Specifically, how does the work inside np.where() scale with bigger arrays?
Scenario Under Consideration
Analyze the time complexity of the following code snippet.
import numpy as np
arr = np.array([1, 2, 3, 4, 5])
result = np.where(arr > 3, arr, 0)This code checks each element in arr. If the element is greater than 3, it keeps it; otherwise, it replaces it with 0.
Identify Repeating Operations
Identify the loops, recursion, array traversals that repeat.
- Primary operation: Checking each element of the array against the condition.
- How many times: Once for every element in the array.
How Execution Grows With Input
As the array gets bigger, the number of checks grows directly with the number of elements.
| Input Size (n) | Approx. Operations |
|---|---|
| 10 | About 10 checks |
| 100 | About 100 checks |
| 1000 | About 1000 checks |
Pattern observation: The work grows in a straight line with the input size.
Final Time Complexity
Time Complexity: O(n)
This means the time to run np.where() grows directly in proportion to the number of elements in the array.
Common Mistake
[X] Wrong: "np.where() runs in constant time no matter the array size."

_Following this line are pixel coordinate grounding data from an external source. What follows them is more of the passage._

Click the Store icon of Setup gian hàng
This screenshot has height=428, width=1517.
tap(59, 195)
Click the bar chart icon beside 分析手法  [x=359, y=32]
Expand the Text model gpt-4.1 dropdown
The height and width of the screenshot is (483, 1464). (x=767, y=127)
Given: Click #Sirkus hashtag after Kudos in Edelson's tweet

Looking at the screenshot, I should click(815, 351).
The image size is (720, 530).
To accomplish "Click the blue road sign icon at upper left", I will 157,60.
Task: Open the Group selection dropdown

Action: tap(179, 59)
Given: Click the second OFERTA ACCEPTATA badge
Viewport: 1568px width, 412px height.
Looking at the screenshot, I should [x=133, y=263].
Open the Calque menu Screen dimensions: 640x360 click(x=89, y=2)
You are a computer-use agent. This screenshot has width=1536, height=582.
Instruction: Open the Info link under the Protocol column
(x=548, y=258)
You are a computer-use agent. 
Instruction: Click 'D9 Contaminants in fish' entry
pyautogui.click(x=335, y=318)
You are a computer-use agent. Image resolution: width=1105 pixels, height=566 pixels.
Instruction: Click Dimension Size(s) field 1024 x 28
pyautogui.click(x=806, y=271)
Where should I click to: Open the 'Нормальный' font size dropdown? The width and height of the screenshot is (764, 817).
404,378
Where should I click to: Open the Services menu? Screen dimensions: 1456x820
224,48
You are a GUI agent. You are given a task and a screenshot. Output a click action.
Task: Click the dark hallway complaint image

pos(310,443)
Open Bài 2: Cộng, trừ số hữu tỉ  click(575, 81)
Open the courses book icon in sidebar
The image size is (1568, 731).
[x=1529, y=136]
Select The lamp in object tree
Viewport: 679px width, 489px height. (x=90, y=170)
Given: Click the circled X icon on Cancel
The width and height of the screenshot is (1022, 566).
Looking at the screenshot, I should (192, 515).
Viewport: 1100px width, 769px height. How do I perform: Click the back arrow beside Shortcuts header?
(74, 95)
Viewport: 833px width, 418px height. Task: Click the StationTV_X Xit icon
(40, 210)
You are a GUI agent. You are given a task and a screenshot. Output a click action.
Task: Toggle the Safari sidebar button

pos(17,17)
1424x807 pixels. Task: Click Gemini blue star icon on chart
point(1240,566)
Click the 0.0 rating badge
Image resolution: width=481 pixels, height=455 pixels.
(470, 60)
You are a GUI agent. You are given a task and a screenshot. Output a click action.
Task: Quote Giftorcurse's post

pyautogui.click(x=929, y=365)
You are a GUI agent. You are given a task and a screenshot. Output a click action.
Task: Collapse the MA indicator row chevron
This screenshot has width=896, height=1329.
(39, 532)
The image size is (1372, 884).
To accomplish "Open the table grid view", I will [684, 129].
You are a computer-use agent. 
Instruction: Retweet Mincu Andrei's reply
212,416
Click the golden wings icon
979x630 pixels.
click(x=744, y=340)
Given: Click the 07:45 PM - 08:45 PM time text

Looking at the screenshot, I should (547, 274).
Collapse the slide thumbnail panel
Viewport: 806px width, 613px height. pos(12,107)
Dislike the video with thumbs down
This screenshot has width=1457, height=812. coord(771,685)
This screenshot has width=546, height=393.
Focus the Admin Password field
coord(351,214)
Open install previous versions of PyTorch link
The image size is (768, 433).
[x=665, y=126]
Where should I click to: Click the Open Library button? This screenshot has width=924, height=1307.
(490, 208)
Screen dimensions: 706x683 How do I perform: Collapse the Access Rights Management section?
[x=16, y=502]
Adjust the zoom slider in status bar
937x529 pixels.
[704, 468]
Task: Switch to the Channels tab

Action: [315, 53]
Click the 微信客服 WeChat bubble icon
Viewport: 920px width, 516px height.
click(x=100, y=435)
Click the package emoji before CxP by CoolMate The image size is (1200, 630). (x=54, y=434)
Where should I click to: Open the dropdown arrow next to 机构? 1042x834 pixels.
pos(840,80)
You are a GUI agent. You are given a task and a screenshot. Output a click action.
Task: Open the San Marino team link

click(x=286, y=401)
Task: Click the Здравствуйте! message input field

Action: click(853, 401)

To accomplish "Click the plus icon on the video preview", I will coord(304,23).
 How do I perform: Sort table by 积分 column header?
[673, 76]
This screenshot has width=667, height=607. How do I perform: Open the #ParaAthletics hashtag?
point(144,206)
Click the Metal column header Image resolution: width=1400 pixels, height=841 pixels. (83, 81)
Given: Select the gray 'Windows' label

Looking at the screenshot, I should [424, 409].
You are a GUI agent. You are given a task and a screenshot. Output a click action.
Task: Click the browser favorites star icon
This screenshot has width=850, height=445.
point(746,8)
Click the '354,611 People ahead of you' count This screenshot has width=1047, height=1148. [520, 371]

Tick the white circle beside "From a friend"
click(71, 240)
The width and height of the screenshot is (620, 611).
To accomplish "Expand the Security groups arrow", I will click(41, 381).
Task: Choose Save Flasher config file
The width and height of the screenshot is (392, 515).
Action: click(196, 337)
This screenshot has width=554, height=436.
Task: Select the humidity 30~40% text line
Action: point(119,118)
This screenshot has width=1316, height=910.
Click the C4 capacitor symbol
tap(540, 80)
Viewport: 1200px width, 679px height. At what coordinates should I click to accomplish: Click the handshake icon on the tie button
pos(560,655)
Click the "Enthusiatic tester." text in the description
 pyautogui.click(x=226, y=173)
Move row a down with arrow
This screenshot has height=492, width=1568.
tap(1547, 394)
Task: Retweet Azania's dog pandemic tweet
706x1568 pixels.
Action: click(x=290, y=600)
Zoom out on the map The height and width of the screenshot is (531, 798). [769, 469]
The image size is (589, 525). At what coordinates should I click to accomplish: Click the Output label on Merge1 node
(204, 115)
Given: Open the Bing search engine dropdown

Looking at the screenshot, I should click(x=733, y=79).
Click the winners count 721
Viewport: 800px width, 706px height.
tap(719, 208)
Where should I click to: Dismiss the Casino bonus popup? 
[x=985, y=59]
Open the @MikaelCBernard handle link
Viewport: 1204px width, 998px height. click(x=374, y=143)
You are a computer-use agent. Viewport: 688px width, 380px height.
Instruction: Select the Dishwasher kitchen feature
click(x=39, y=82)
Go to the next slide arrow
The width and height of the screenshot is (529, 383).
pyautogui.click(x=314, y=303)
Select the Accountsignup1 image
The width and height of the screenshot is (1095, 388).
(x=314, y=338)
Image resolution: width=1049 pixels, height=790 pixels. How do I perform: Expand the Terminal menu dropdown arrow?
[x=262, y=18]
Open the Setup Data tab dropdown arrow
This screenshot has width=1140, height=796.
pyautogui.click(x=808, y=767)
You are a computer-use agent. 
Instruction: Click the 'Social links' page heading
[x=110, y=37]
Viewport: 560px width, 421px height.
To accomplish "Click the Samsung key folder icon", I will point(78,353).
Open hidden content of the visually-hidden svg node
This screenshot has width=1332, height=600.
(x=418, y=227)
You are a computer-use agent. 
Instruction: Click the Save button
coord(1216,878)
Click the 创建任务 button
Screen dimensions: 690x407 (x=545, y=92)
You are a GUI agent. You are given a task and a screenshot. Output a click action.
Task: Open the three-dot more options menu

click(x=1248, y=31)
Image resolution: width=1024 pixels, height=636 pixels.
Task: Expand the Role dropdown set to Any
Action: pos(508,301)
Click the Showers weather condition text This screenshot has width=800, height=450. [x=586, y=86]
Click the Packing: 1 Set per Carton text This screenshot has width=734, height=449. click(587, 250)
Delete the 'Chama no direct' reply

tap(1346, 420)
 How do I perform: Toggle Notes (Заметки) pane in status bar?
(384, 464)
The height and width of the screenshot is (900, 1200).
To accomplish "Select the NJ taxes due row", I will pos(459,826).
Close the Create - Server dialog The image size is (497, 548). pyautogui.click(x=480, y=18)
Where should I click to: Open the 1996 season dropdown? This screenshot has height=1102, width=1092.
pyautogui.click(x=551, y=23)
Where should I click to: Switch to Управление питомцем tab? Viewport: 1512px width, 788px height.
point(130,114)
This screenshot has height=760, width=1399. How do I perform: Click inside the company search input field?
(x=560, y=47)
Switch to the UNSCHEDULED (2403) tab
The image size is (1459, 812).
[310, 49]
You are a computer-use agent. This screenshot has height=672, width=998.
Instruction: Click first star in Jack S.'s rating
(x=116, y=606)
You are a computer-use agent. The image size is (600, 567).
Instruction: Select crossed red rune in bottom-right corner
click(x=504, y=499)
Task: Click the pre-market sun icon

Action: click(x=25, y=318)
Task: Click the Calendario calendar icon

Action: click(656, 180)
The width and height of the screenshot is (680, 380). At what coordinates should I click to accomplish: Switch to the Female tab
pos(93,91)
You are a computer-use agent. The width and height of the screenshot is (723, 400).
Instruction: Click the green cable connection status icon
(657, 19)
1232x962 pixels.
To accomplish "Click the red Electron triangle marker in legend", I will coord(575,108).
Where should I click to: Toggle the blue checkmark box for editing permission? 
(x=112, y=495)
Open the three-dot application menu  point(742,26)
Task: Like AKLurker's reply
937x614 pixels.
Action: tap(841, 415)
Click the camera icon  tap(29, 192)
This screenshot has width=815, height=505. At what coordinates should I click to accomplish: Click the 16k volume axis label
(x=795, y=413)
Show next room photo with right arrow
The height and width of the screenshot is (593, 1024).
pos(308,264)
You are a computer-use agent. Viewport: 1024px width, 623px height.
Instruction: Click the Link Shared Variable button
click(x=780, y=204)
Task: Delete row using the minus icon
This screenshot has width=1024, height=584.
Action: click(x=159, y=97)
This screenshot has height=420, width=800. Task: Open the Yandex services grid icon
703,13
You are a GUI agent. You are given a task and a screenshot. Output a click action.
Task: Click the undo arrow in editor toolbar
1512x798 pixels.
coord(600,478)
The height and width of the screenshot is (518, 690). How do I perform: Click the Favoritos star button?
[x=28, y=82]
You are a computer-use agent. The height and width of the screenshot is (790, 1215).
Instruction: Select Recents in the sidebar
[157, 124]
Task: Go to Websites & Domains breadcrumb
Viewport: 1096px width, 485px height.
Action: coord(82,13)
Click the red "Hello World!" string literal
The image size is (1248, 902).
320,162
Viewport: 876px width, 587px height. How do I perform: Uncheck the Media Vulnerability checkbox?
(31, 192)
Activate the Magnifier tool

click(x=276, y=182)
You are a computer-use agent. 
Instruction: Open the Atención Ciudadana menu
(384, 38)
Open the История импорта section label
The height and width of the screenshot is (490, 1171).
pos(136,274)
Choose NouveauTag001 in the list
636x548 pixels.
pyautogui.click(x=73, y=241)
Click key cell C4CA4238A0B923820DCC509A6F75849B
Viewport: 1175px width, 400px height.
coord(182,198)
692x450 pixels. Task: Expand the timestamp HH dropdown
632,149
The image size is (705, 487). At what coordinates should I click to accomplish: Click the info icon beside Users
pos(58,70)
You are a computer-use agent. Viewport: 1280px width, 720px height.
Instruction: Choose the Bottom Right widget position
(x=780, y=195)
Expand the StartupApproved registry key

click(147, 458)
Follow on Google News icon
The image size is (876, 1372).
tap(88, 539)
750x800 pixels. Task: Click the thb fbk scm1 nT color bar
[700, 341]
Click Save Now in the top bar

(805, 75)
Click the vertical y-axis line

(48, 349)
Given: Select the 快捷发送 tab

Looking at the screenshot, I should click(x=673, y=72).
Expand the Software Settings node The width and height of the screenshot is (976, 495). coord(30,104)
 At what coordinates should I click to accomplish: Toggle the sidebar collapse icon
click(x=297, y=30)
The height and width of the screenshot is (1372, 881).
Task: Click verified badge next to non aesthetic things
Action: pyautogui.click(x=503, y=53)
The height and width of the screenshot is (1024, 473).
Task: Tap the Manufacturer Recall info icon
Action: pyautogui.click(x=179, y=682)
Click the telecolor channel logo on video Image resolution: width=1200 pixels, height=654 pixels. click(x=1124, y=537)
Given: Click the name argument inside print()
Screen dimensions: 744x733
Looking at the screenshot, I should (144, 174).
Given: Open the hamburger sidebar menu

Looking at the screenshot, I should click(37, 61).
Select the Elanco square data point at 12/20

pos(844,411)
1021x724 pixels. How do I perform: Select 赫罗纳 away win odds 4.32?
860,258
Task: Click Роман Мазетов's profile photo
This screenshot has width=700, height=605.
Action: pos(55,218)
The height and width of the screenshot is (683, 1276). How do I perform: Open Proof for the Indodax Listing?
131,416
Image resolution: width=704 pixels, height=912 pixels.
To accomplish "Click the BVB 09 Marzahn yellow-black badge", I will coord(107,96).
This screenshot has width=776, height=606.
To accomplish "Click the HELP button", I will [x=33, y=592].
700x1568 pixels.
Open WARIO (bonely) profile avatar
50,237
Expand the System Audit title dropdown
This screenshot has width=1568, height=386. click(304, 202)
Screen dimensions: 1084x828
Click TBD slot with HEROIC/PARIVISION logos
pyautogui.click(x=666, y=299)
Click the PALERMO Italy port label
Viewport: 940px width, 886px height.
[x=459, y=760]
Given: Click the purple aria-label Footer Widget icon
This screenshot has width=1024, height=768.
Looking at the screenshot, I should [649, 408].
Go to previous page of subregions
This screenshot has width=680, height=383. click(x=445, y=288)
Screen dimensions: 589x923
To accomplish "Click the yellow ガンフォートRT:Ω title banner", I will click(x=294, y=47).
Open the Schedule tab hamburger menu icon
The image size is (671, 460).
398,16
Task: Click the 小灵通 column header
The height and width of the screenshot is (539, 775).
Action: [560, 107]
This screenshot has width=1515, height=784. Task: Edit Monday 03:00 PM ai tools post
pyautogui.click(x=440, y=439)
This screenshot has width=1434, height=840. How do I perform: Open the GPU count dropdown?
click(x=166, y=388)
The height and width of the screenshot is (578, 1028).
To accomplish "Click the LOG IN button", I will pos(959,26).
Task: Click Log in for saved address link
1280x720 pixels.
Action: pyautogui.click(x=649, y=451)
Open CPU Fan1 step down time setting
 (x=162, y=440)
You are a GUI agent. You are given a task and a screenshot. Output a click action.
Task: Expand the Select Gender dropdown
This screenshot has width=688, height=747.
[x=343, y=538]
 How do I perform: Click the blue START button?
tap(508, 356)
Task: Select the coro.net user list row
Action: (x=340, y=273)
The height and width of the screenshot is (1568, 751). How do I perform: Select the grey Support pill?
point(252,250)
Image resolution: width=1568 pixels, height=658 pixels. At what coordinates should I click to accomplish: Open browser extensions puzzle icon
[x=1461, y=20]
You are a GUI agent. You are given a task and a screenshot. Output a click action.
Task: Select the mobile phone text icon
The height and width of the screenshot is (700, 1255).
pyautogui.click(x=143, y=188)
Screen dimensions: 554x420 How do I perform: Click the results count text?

[OK] Correct: The function must check each element to decide what to output, so it takes longer with bigger arrays.
Interview Connect
Understanding how array operations scale helps you write efficient code and explain your choices clearly in real projects or interviews.
Self-Check
"What if we used np.where() on a 2D array instead of a 1D array? How would the time complexity change?"